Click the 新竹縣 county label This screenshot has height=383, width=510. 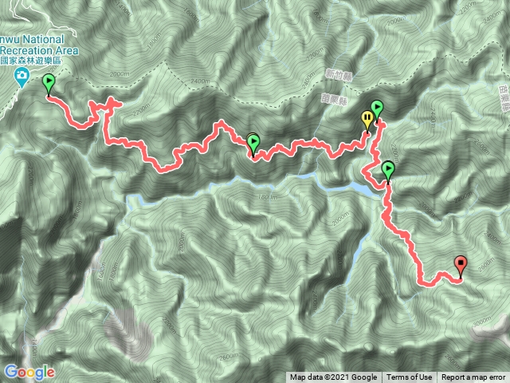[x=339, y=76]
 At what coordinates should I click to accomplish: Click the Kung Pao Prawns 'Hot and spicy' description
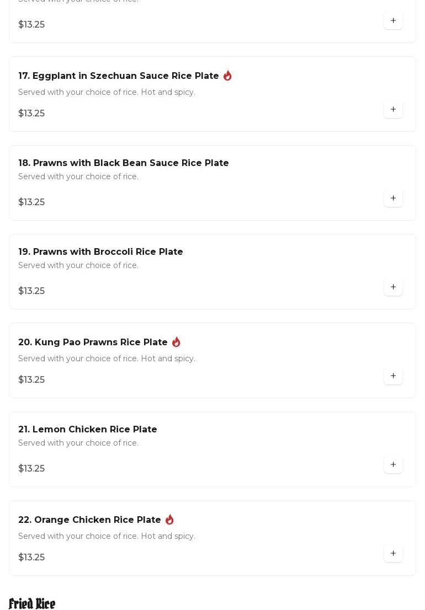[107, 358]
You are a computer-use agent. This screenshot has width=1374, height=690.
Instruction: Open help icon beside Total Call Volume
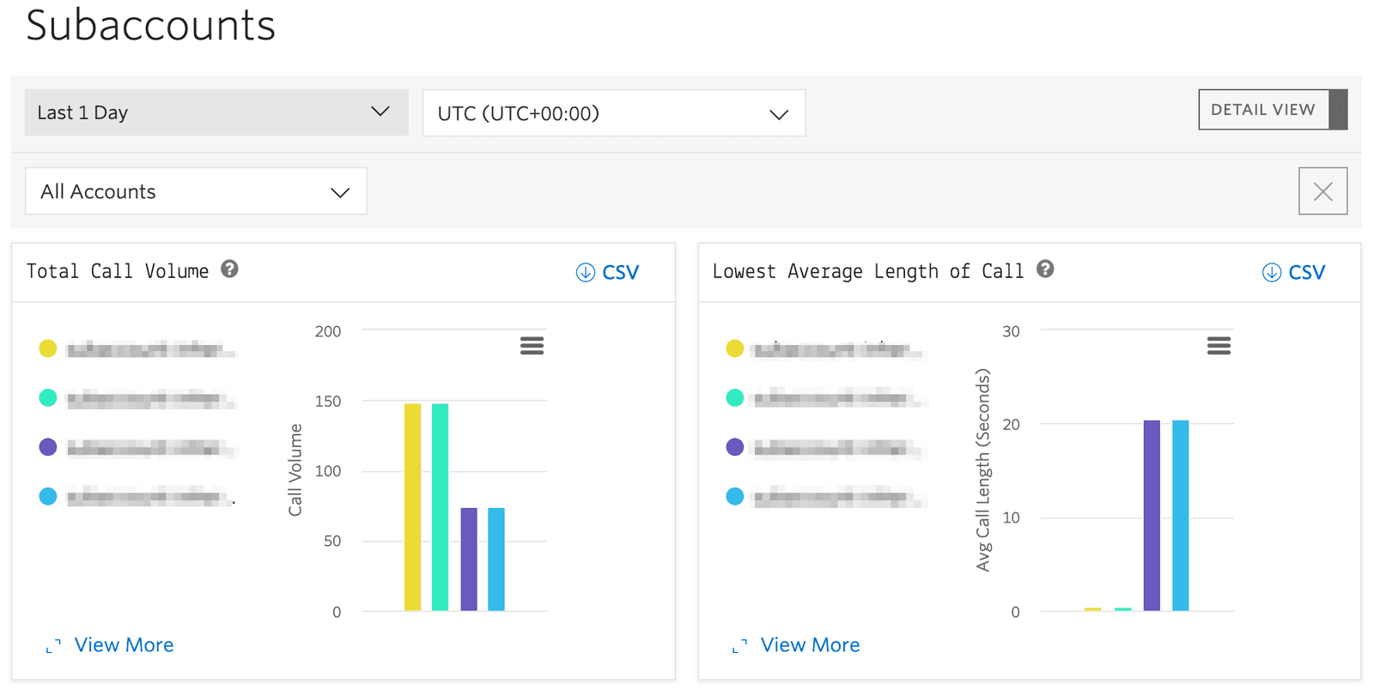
───
**Problem to solve**
The lines to repeat run from the line containing "At what coordinates" through the end of the listing above, both included; give them exactly and without pictures.

**Task response**
 At what coordinates should I click to accomplish: Click the Kung Pao Prawns 'Hot and spicy' description
[107, 358]
You are a computer-use agent. This screenshot has width=1374, height=690.
Instruction: Open help icon beside Total Call Volume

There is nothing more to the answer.